## Your assignment:
Set down, word for word, the part of the college essay gender differences article that opens with the words containing "November 12, 2015" and closes with "college application essays.".

## Supplied passage:
----

3 Shocking Gender Differences in College Application Essays

November 12, 2015

At AdmitSee, we believe that getting accepted to college is more art than science, but analyzing millions of unique data points gathered from our application file database turned out to be an incredible exercise. Here, we look at how men and women differ in how they approach their college application essays. 

Boys are much more likely than their female counterparts to make their athletic achievements the focus of their college essays. One reason for this may be that sports are a more popular extracurricular amongst male applicants. Or, we can attribute it to inherent systemic biases in which society has higher expectations of athletic achievement for boys than girls and, consequently, athletic excellence is more ingrained as an identifying characteristic for men.

----

## Dataset content:
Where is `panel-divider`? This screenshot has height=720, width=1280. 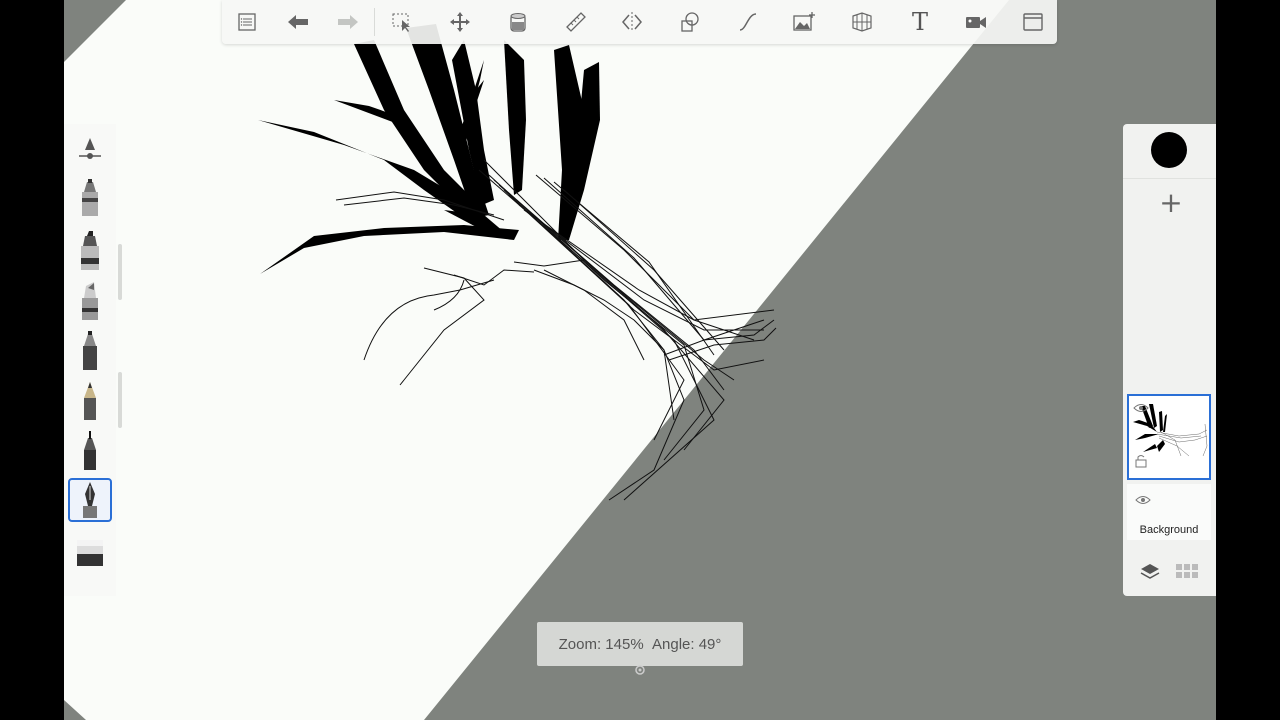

----

## Expected answer:
November 12, 2015

At AdmitSee, we believe that getting accepted to college is more art than science, but analyzing millions of unique data points gathered from our application file database turned out to be an incredible exercise. Here, we look at how men and women differ in how they approach their college application essays.